**What you need to do:**
Please retype the records below exactly as they stand.

[Stored data]
---+---
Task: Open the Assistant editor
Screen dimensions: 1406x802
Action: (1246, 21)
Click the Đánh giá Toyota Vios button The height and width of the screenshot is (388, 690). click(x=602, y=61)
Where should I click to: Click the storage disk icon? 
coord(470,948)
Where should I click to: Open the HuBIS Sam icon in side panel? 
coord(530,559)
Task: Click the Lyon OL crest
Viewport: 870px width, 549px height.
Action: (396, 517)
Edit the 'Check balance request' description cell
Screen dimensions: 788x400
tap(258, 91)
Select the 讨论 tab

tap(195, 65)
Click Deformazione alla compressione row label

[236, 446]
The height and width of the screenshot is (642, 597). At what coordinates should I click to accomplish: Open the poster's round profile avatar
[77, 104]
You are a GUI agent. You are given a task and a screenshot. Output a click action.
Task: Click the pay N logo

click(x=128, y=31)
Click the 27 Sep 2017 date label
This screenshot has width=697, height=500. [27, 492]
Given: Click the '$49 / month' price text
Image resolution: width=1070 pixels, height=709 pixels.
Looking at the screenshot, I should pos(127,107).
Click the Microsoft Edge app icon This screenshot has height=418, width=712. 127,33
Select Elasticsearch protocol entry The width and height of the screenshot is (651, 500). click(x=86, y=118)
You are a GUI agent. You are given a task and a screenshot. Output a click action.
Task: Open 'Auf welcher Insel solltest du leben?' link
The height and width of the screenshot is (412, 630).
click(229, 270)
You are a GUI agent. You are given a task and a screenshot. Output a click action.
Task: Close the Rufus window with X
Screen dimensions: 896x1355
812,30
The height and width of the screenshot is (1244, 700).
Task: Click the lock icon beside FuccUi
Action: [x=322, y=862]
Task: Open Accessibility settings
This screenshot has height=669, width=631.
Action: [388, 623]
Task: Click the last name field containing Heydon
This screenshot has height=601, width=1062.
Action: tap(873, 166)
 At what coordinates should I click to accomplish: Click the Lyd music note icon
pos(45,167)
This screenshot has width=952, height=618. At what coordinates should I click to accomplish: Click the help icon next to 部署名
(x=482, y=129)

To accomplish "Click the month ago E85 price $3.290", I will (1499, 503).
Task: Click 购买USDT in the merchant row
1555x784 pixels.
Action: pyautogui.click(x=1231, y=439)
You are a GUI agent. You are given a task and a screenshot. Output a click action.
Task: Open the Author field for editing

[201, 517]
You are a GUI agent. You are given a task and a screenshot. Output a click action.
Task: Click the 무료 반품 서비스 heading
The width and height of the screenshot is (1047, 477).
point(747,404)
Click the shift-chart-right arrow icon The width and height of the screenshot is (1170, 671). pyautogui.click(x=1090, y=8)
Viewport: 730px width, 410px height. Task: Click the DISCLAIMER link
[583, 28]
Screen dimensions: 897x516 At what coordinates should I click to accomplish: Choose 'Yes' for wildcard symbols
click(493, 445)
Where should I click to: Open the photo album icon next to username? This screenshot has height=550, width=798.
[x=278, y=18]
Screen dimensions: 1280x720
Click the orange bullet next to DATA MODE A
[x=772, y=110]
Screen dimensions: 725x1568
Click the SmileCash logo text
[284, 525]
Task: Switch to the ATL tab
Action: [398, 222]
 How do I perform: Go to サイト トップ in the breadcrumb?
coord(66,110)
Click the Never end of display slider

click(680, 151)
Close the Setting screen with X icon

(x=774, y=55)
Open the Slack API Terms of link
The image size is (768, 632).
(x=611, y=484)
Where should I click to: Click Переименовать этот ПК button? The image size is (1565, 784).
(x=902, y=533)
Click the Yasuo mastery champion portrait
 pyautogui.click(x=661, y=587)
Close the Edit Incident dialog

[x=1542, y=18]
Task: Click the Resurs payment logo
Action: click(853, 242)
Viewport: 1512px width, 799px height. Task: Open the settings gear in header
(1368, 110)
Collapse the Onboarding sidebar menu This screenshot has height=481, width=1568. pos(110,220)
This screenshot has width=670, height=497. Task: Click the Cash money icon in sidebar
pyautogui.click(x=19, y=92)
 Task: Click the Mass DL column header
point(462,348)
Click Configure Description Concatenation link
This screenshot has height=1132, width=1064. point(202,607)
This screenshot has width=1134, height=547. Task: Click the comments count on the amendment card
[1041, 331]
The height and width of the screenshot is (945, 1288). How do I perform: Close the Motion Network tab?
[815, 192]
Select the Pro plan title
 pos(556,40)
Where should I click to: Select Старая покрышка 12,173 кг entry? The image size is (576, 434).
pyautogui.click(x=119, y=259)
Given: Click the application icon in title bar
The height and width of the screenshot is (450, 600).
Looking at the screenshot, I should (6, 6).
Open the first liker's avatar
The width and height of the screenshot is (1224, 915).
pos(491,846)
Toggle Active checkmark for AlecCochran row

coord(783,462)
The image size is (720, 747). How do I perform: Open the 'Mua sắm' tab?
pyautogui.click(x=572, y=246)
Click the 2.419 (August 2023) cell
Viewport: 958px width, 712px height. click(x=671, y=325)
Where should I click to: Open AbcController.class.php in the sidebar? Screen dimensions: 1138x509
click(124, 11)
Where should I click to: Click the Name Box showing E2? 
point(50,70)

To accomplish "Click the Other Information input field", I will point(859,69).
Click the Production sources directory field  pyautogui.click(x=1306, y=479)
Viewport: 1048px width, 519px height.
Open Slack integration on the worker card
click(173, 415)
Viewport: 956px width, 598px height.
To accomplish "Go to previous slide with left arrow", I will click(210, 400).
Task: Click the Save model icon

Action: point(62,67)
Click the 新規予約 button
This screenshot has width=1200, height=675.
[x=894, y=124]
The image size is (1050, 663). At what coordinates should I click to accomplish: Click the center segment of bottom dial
---+---
**Task answer:**
Task: Open the Assistant editor
Screen dimensions: 1406x802
Action: (1246, 21)
Click the Đánh giá Toyota Vios button The height and width of the screenshot is (388, 690). click(x=602, y=61)
Where should I click to: Click the storage disk icon? 
coord(470,948)
Where should I click to: Open the HuBIS Sam icon in side panel? 
coord(530,559)
Task: Click the Lyon OL crest
Viewport: 870px width, 549px height.
Action: (396, 517)
Edit the 'Check balance request' description cell
Screen dimensions: 788x400
tap(258, 91)
Select the 讨论 tab

tap(195, 65)
Click Deformazione alla compressione row label

[236, 446]
The height and width of the screenshot is (642, 597). At what coordinates should I click to accomplish: Open the poster's round profile avatar
[77, 104]
You are a GUI agent. You are given a task and a screenshot. Output a click action.
Task: Click the pay N logo

click(x=128, y=31)
Click the 27 Sep 2017 date label
This screenshot has width=697, height=500. [27, 492]
Given: Click the '$49 / month' price text
Image resolution: width=1070 pixels, height=709 pixels.
Looking at the screenshot, I should pos(127,107).
Click the Microsoft Edge app icon This screenshot has height=418, width=712. 127,33
Select Elasticsearch protocol entry The width and height of the screenshot is (651, 500). click(x=86, y=118)
You are a GUI agent. You are given a task and a screenshot. Output a click action.
Task: Open 'Auf welcher Insel solltest du leben?' link
The height and width of the screenshot is (412, 630).
click(229, 270)
You are a GUI agent. You are given a task and a screenshot. Output a click action.
Task: Close the Rufus window with X
Screen dimensions: 896x1355
812,30
The height and width of the screenshot is (1244, 700).
Task: Click the lock icon beside FuccUi
Action: [x=322, y=862]
Task: Open Accessibility settings
This screenshot has height=669, width=631.
Action: [388, 623]
Task: Click the last name field containing Heydon
This screenshot has height=601, width=1062.
Action: tap(873, 166)
 At what coordinates should I click to accomplish: Click the Lyd music note icon
pos(45,167)
This screenshot has width=952, height=618. At what coordinates should I click to accomplish: Click the help icon next to 部署名
(x=482, y=129)

To accomplish "Click the month ago E85 price $3.290", I will (1499, 503).
Task: Click 购买USDT in the merchant row
1555x784 pixels.
Action: pyautogui.click(x=1231, y=439)
You are a GUI agent. You are given a task and a screenshot. Output a click action.
Task: Open the Author field for editing

[201, 517]
You are a GUI agent. You are given a task and a screenshot. Output a click action.
Task: Click the 무료 반품 서비스 heading
The width and height of the screenshot is (1047, 477).
point(747,404)
Click the shift-chart-right arrow icon The width and height of the screenshot is (1170, 671). pyautogui.click(x=1090, y=8)
Viewport: 730px width, 410px height. Task: Click the DISCLAIMER link
[583, 28]
Screen dimensions: 897x516 At what coordinates should I click to accomplish: Choose 'Yes' for wildcard symbols
click(493, 445)
Where should I click to: Open the photo album icon next to username? This screenshot has height=550, width=798.
[x=278, y=18]
Screen dimensions: 1280x720
Click the orange bullet next to DATA MODE A
[x=772, y=110]
Screen dimensions: 725x1568
Click the SmileCash logo text
[284, 525]
Task: Switch to the ATL tab
Action: [398, 222]
 How do I perform: Go to サイト トップ in the breadcrumb?
coord(66,110)
Click the Never end of display slider

click(680, 151)
Close the Setting screen with X icon

(x=774, y=55)
Open the Slack API Terms of link
The image size is (768, 632).
(x=611, y=484)
Where should I click to: Click Переименовать этот ПК button? The image size is (1565, 784).
(x=902, y=533)
Click the Yasuo mastery champion portrait
 pyautogui.click(x=661, y=587)
Close the Edit Incident dialog

[x=1542, y=18]
Task: Click the Resurs payment logo
Action: click(853, 242)
Viewport: 1512px width, 799px height. Task: Open the settings gear in header
(1368, 110)
Collapse the Onboarding sidebar menu This screenshot has height=481, width=1568. pos(110,220)
This screenshot has width=670, height=497. Task: Click the Cash money icon in sidebar
pyautogui.click(x=19, y=92)
 Task: Click the Mass DL column header
point(462,348)
Click Configure Description Concatenation link
This screenshot has height=1132, width=1064. point(202,607)
This screenshot has width=1134, height=547. Task: Click the comments count on the amendment card
[1041, 331]
The height and width of the screenshot is (945, 1288). How do I perform: Close the Motion Network tab?
[815, 192]
Select the Pro plan title
 pos(556,40)
Where should I click to: Select Старая покрышка 12,173 кг entry? The image size is (576, 434).
pyautogui.click(x=119, y=259)
Given: Click the application icon in title bar
The height and width of the screenshot is (450, 600).
Looking at the screenshot, I should (6, 6).
Open the first liker's avatar
The width and height of the screenshot is (1224, 915).
pos(491,846)
Toggle Active checkmark for AlecCochran row

coord(783,462)
The image size is (720, 747). How do I perform: Open the 'Mua sắm' tab?
pyautogui.click(x=572, y=246)
Click the 2.419 (August 2023) cell
Viewport: 958px width, 712px height. click(x=671, y=325)
Where should I click to: Open AbcController.class.php in the sidebar? Screen dimensions: 1138x509
click(124, 11)
Where should I click to: Click the Name Box showing E2? 
point(50,70)

To accomplish "Click the Other Information input field", I will point(859,69).
Click the Production sources directory field  pyautogui.click(x=1306, y=479)
Viewport: 1048px width, 519px height.
Open Slack integration on the worker card
click(173, 415)
Viewport: 956px width, 598px height.
To accomplish "Go to previous slide with left arrow", I will click(210, 400).
Task: Click the Save model icon

Action: point(62,67)
Click the 新規予約 button
This screenshot has width=1200, height=675.
[x=894, y=124]
The image size is (1050, 663). At what coordinates should I click to accomplish: Click the center segment of bottom dial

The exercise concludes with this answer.